Task: Each record below is to be copied word for word, with pictures removed.

Material for this exercise:
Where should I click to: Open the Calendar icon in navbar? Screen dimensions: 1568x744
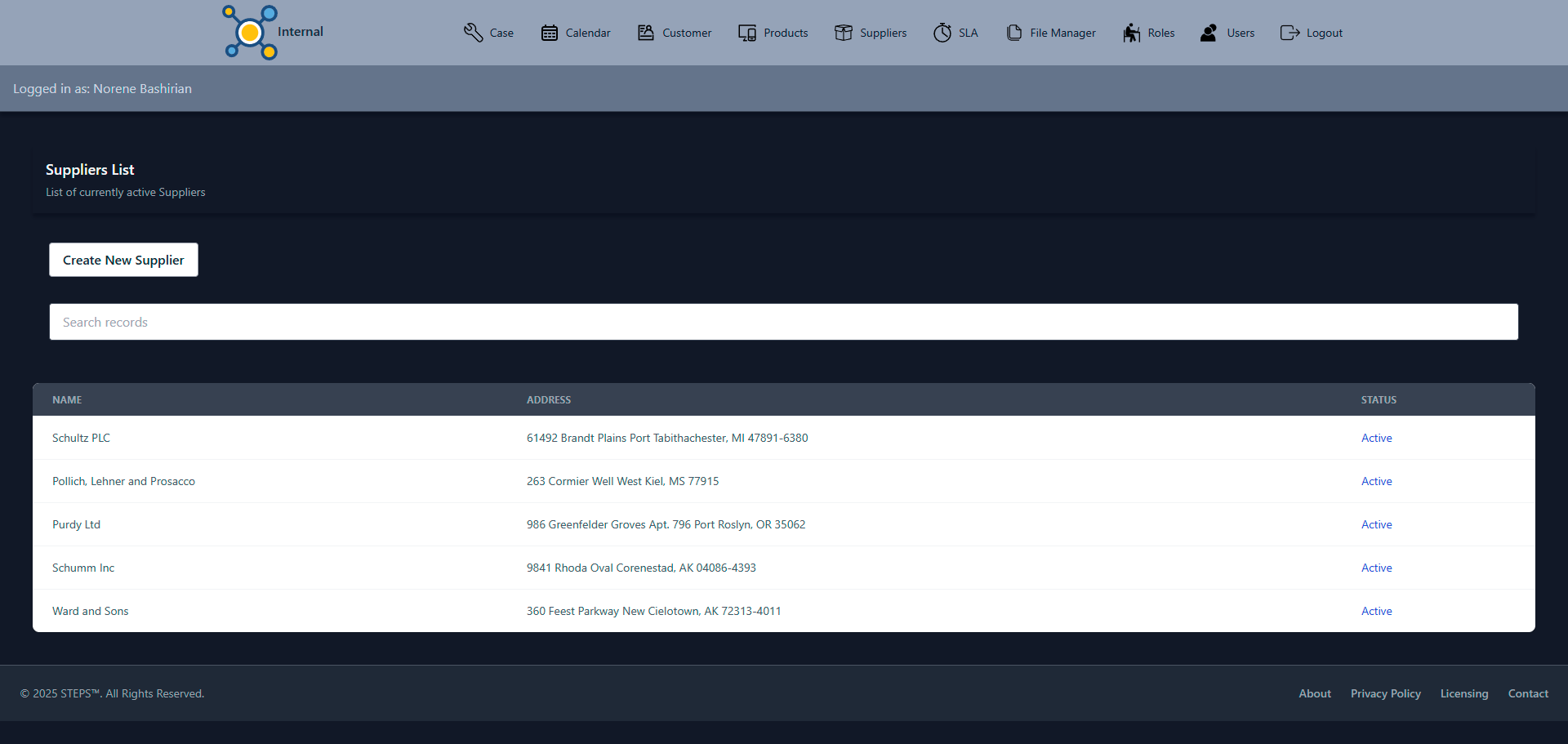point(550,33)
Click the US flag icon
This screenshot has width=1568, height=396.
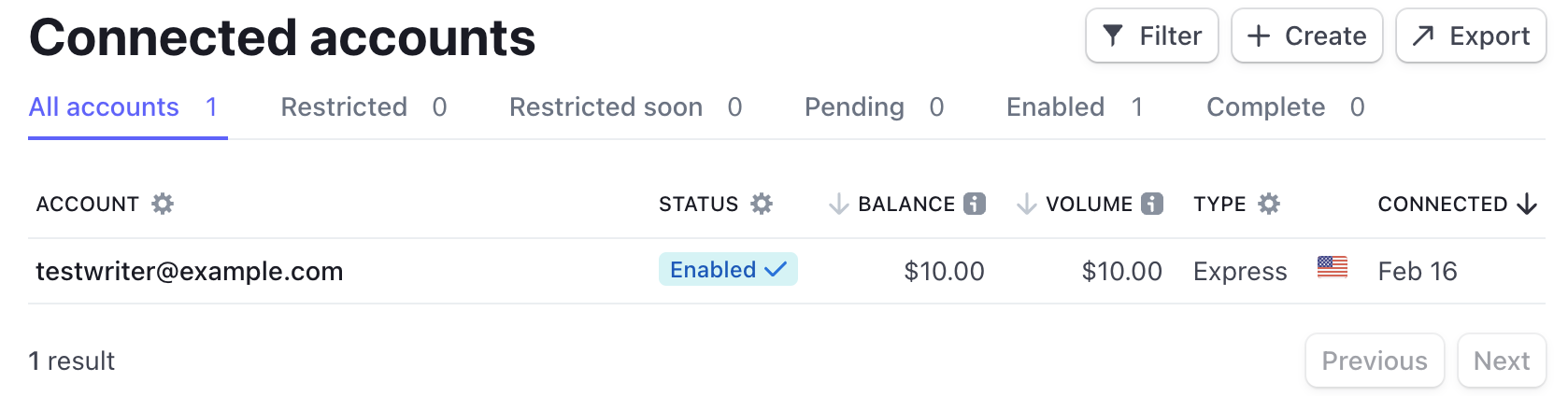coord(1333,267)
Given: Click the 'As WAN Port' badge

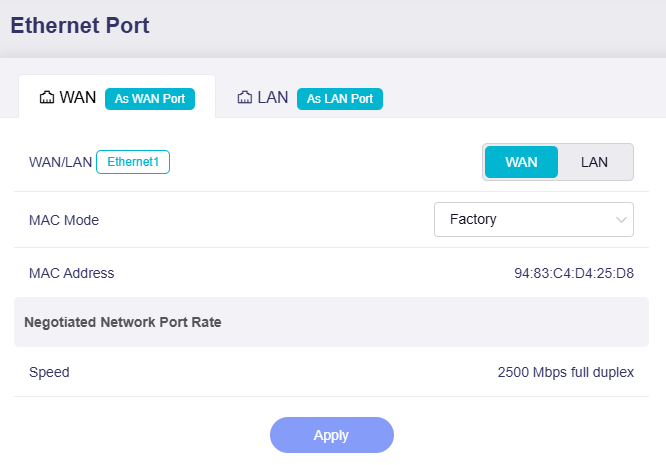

Final answer:
Where should I click to: Open the Calendar icon in navbar? Screen dimensions: 1568x744
point(550,33)
Click the US flag icon
This screenshot has width=1568, height=396.
coord(1333,267)
Given: Click the 'As WAN Port' badge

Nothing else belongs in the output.